Beliau juga menjelaskan bahwa dalam setiap proses sebelum menuju kepada hasil, hal penting yang harus kita lakukan adalah meluruskan arah dan tujuan impian kita untuk tidak hanya fokus pada output saja, karena inilah hal terbesar yang menyebabkan adanya kegagalan. Sebaliknya, arahkan fokus dan seluruh ambisi kita pada proses pencapaian impian tersebut, sehingga bahkan gagal sekalipun, ia akan menjadi proses belajar yang menjadikan kita kuat.

Membangun “coping” terhadap kegagalan dapat dilakukan dengan selalu menanamkan positive thinking pada diri sendiri dan mengarahkan mindset belajar dalam setiap kondisi kita. Gagal adalah bagian penting dari belajar. Mendapatkan ilmu dari proses belajar tersebut adalah bagian penting dari bersyukur. Hal ini akan mengantarkan kita pada kualitas diri yang matang karena fokus pada pembenahan proses pendidikan, bukan hasil. Selain itu, penting untuk memiliki lingkungan yang positif untuk mengiringi tumbuh dan berkembang kita kearah yang baik.

Beliau menutup materinya dengan mengatakan bahwa,
“Gagal itu sebenarnya tentang cara pandang. Jika kita memaknai gagal sebagai bagian dari proses belajar, tidak ada yang namanya gagal. Karena bahkan, gagal itu sendiri adalah pembelajaran untuk bertumbuh.”

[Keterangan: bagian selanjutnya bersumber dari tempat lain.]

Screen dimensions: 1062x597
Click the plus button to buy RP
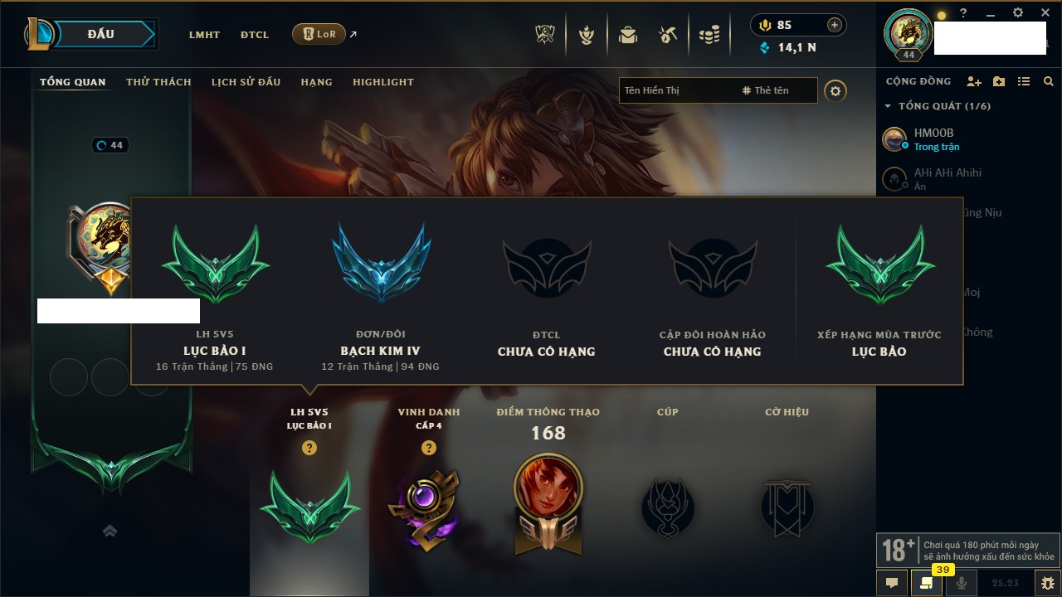[835, 25]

Materi yang kedua disampaikan oleh Puspita Alwi yang menekankan gagasannya supaya setiap orang bisa selalu open mind, open heart, dan open will terhadap segala permasalahan dalam hidupnya.

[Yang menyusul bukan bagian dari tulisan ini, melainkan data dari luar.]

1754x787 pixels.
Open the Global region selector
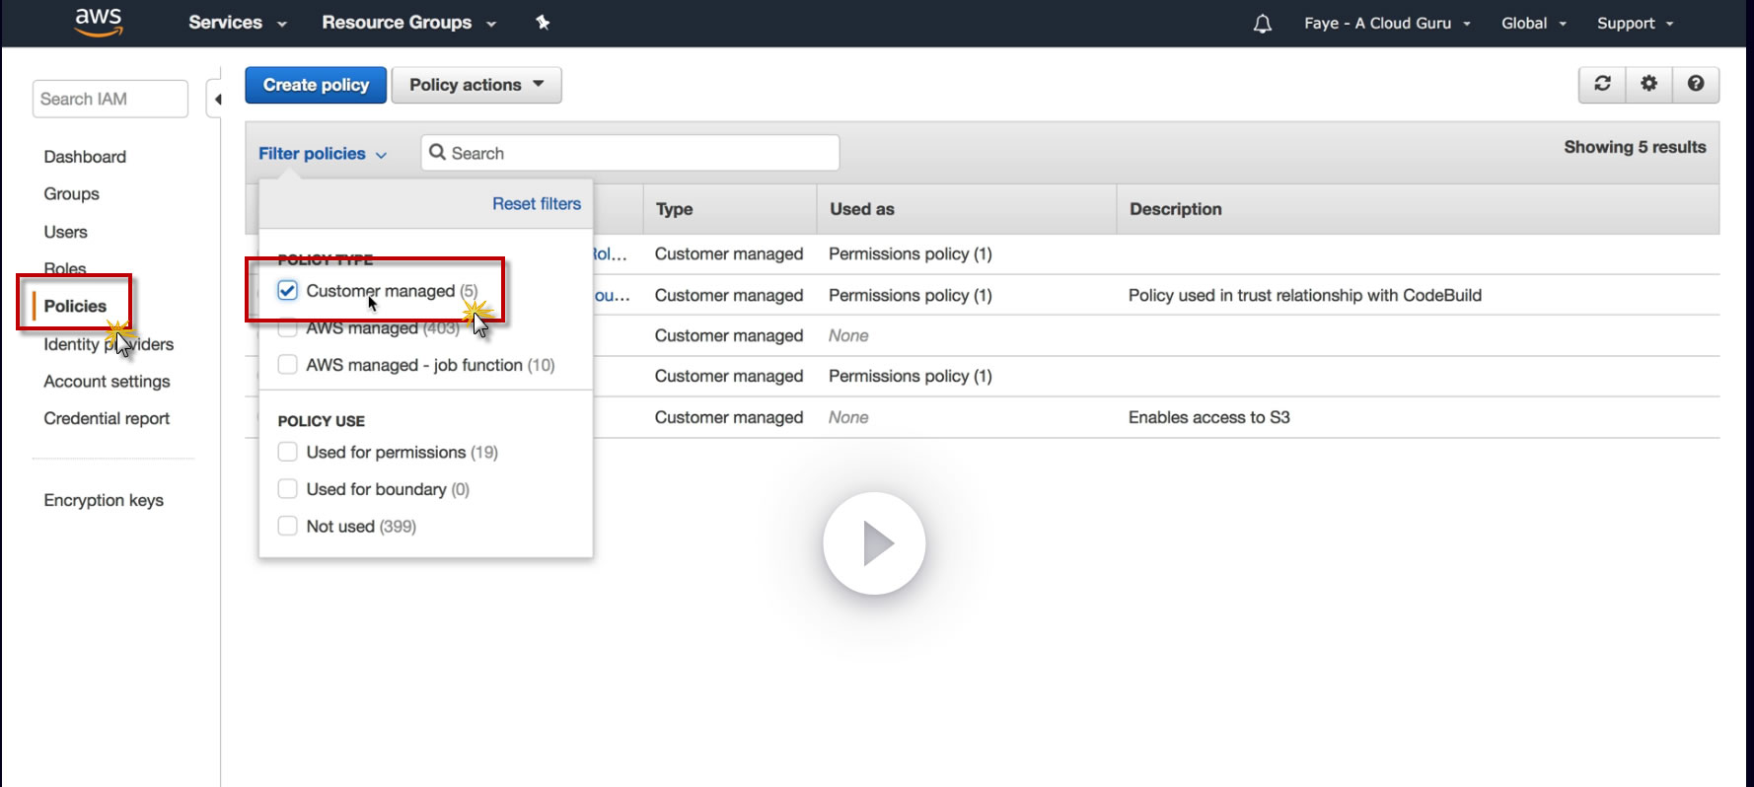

Beliau mengatakan “Ketika sesuatu berjalan tidak semestinya, maka kreativitas kita meningkat untuk terus mencapai tujuan awal. Akan tetapi, banyak diantara kita dalam kehidupan nyata memilih untuk diam.”

Menurutnya, hakikat kegagalan bukan tentang diri kita, akan tetapi bisa juga berasal karena kita mengizinkan society untuk menetapkan kegagalan atas diri kita.

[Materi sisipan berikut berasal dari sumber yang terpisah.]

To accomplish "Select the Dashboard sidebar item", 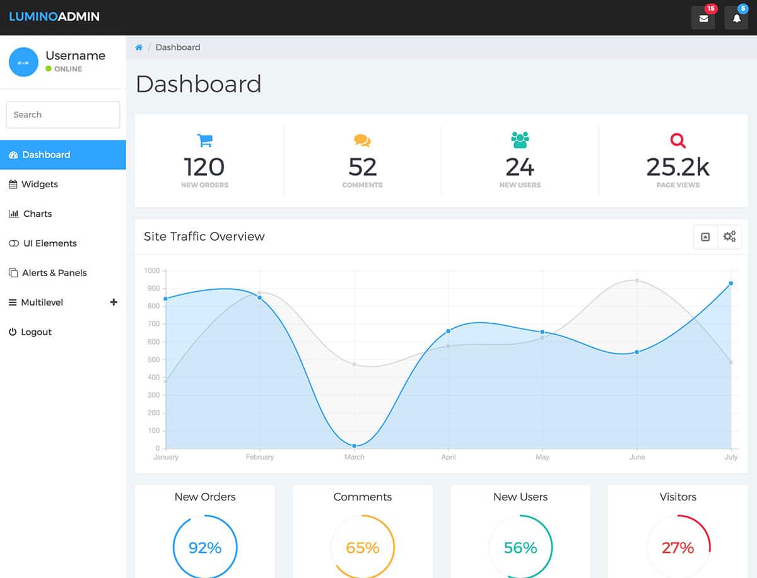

Hal ini berdampak psikis kita sehingga terlalu sibuk menekan emosi buruk, padahal itu adalah sinyal bagi diri kita. Emosi yang kita anggap buruk adalah baik dan wajar, yang tidak baik adalah berdiam diri di titik tersebut.
Beliau memberikan tips seputar bagaimana menghadapi kegagalan dengan cara mencoba untuk berhenti sejenak supaya dapat memproses kegagalan tersebut alih-alih kabur darinya.

Pada hakikatnya, kegagalan mendekatkan kita dengan diri kita sendiri. Kegagalan ada untuk memperlihatkan bahwa kita masih memiliki ruang untuk bertumbuh. Karena gagal itu indah, yang lebih sulit adalah kemauan kita untuk mencoba lagi.

Beliau menekankan agar setiap orang tidak menyerah untuk terus mencoba benar-benar sadar terlebih dahulu tentang apa yang sebenarnya kita inginkan dan mencoba untuk mengingat hal positif atau pencapaian kita, hal ini sangat membantu kita untuk bangkit dari kegagalan.

Setelah penyampaian materi, acara ditutup dengan foto bersama dan pengumuman pemenang campaign “I was me, I am me” yang diadakan oleh panitia beberapa hari sebelumnya.

Campaign itu mengangkat tiga tema menarik yaitu mensyukuri kegagalan, perempuan inspiratif, dan apresiasi perempuan. Setelah itu, master of ceremony menutup acara dengan doa dan berakhirlah diskusi mengenai kegagalan yang sangat menarik tersebut.